Task details | Repeat every line in the stretch from the line containing "帖子 (176, 67)" through the end of the records, requests included, and add -25 to each coordinate in the answers. Leave the pictures out.
--- BEGIN Stored data ---
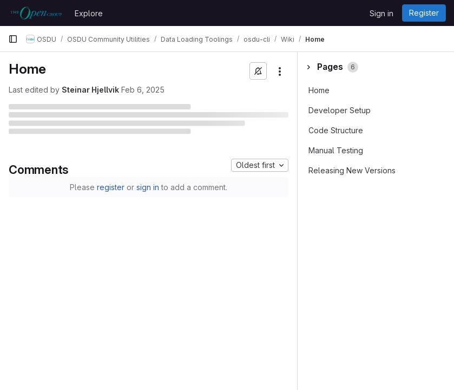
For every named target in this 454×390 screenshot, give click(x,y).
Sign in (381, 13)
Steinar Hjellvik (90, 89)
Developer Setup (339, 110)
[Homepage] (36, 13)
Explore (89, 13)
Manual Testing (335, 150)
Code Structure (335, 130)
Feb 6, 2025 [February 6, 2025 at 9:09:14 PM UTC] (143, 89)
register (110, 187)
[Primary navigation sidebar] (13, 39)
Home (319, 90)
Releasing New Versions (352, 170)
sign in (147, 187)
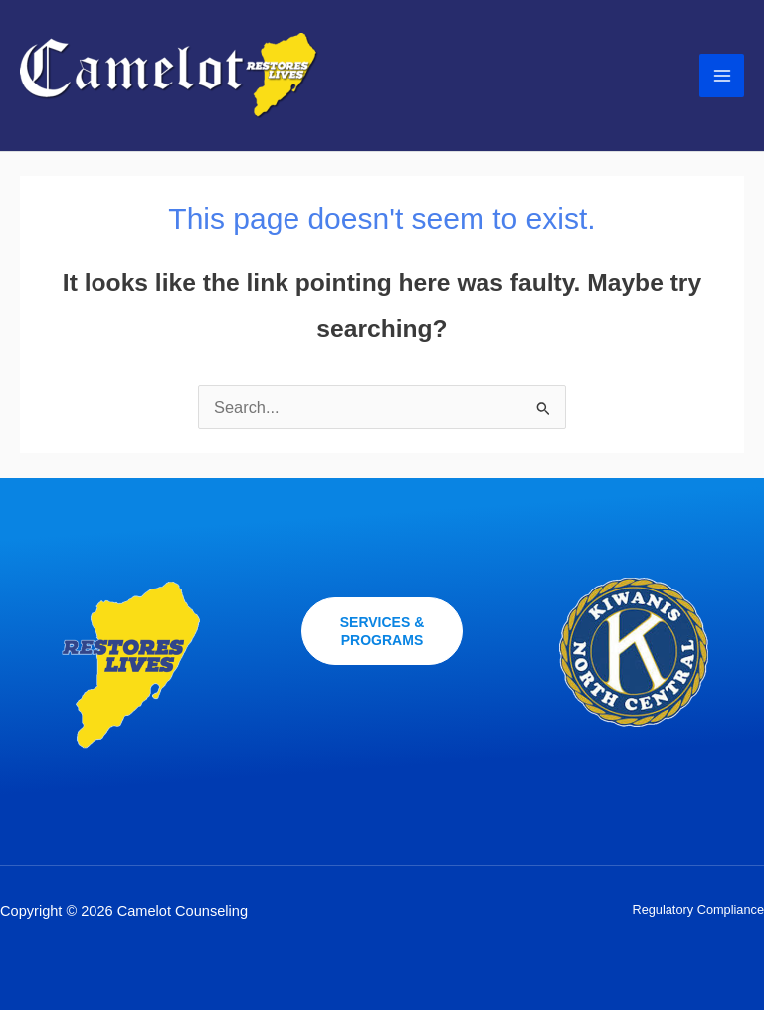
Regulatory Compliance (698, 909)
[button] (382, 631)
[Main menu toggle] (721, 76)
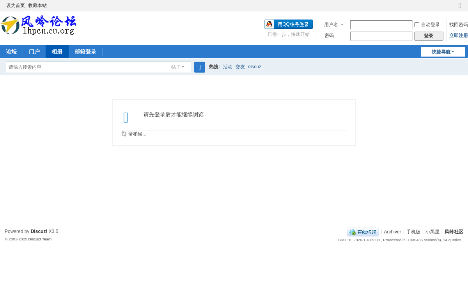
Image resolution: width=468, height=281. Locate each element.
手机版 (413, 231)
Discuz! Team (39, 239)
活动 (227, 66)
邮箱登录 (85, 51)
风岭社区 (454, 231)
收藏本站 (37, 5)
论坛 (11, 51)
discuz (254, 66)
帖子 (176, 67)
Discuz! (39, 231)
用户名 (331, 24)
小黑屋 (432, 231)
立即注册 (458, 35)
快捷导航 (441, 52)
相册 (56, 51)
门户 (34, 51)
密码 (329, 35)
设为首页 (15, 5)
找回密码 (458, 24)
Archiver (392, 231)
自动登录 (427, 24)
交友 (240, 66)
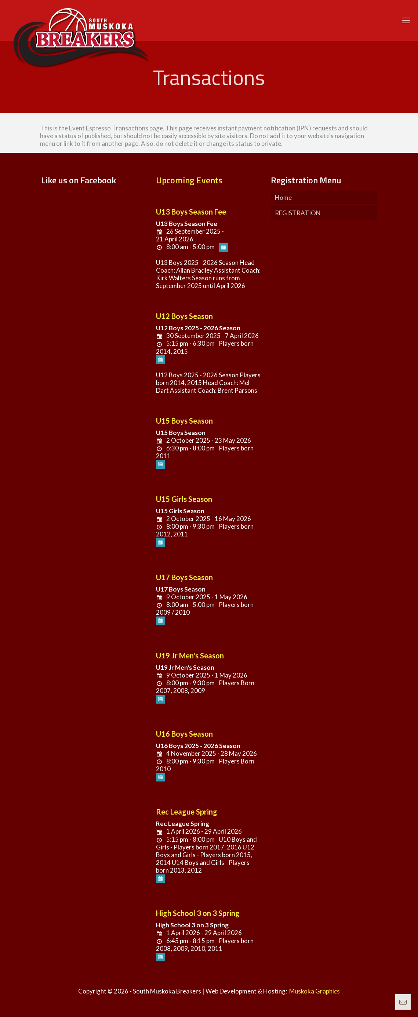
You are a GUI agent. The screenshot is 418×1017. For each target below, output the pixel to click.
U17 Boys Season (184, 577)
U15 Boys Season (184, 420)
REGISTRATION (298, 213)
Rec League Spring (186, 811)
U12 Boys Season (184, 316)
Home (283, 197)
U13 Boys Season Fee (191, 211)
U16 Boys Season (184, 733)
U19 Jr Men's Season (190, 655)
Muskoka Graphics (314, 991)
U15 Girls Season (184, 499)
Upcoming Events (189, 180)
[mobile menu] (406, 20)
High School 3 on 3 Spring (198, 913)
--- END Stored data ---
Complete answer |
帖子 (151, 42)
Discuz! (14, 206)
用户名 (306, -1)
小黑屋 (407, 206)
立即注册 (433, 10)
快捷导航 (416, 27)
相册 (31, 26)
门户 (9, 26)
密码 (304, 10)
设为首页 (-10, -20)
找回密码 (433, -1)
Archiver (367, 206)
自动登录 (402, -1)
交友 (215, 41)
You are a GUI agent. The screenshot is 418×1017. For each target below, output the pixel to click.
U17 Boys Season (159, 552)
U15 Boys Season (159, 395)
REGISTRATION (273, 188)
Rec League Spring (161, 786)
U12 Boys Season (159, 291)
Home (258, 172)
U13 Boys Season Fee (166, 186)
U16 Boys Season (159, 708)
U19 Jr Men's Season (165, 630)
Muskoka Graphics (289, 966)
U15 Girls Season (159, 474)
Upcoming Events (164, 155)
[mobile menu] (381, -5)
High School 3 on 3 Spring (173, 888)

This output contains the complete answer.